The news media has taken part in a campaign to “delegitimize” 2020 Democratic hopeful Rep. Tulsi Gabbard (D-Hawaii), left-leaning journalist Michael Tracey said in an interview that aired Friday on Hill.TV’s “Rising.”
“The campaign to otherize and delegitimize Tulsi Gabbard is itself really disturbing,” Tracey said to Buck Sexton and Krystal Ball on Wednesday.
“She’s portrayed as a total crank, a weirdo, somebody who’s been coddling dictators. She’s been accused of being a member of a cult,” he continued.
He compared the move to ones he says the media has made in the past to delegitimize other candidates.

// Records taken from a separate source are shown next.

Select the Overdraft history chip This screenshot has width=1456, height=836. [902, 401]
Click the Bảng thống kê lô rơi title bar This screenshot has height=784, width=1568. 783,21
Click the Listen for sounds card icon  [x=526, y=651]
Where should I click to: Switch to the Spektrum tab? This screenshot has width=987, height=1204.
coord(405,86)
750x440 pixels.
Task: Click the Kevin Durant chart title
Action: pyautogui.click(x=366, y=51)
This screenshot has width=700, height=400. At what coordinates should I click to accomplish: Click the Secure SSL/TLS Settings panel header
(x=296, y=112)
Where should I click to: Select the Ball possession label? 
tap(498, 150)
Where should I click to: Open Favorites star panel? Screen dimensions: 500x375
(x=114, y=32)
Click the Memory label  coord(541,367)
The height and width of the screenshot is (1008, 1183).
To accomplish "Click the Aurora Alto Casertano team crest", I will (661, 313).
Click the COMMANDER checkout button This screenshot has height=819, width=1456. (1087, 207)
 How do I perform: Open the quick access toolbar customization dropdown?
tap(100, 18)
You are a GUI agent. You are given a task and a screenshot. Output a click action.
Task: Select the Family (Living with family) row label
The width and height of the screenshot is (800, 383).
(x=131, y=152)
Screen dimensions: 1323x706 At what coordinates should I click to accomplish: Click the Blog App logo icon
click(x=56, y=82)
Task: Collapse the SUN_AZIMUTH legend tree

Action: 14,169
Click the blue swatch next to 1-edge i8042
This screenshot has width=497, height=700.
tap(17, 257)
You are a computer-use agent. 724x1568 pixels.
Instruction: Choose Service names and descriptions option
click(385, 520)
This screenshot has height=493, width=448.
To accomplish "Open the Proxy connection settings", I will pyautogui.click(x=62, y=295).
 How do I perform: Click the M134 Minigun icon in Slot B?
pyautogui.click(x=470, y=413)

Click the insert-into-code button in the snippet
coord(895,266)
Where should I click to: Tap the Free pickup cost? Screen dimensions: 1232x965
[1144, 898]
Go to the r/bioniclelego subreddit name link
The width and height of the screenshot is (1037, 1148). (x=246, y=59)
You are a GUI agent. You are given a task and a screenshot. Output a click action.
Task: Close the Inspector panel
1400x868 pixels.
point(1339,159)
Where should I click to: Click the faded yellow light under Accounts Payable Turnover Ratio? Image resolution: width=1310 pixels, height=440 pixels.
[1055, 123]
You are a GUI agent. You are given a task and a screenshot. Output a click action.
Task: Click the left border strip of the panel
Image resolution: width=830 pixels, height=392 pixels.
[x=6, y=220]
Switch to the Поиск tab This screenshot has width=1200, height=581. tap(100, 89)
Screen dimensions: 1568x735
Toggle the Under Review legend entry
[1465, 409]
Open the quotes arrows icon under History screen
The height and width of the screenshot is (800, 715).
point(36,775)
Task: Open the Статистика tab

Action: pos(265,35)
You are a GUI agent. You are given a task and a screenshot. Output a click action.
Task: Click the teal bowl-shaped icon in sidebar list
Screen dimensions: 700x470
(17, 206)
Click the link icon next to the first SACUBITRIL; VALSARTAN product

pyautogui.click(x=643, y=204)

“It really harkens back to how the media tried to otherize [former Republican presidential candidate] Ron Paul, [former Democratic candidate] Dennis Kucinich, other candidates in previous electoral cycles who were seen to be inconvenient or be too challenging of foreign policy consensus in particular,” he said.
Gabbard has faced blowback for an unannounced 2017 visit with Syrian President Bashar Assad, who has been accused of human rights abuses against his own people in that country’s ongoing civil war.
“This is what always happens when candidates forthrightly challenge foreign policy consensus. They are deemed to be out of their minds, and that’s a really destructive and insidious dynamic,” Tracey added.
“She never said one kind word about Assad,” Tracey said. “She went on one diplomatic mission to Syria in January of 2017 with Dennis Kucinich where she met with Assad and Syrian opposition forces. She brought a Syrian opposition figure to the State of the Union a few weeks ago.”
Gabbard, herself, pushed back on the notion that she was an “apologist” for Assad during an appearance this week on ABC’s “The View.”
“My point is that the reality we are facing here is that since the United States started waging a covert regime change war in Syria starting in 2011, the lives of the Syrian people have not been improved,” Gabbard said.
Gabbard was an early entrant in the 2020 Democratic field and faces an uphill battle against bigger name candidates like Sens. Elizabeth Warren (D-Mass.), Kamala Harris (D-Calif.) and Bernie Sanders (I-Vt.), who have all officially jumped in the race for the White House.
— Julia Manchester
This article was updated Feb. 23, 11:25 a.m.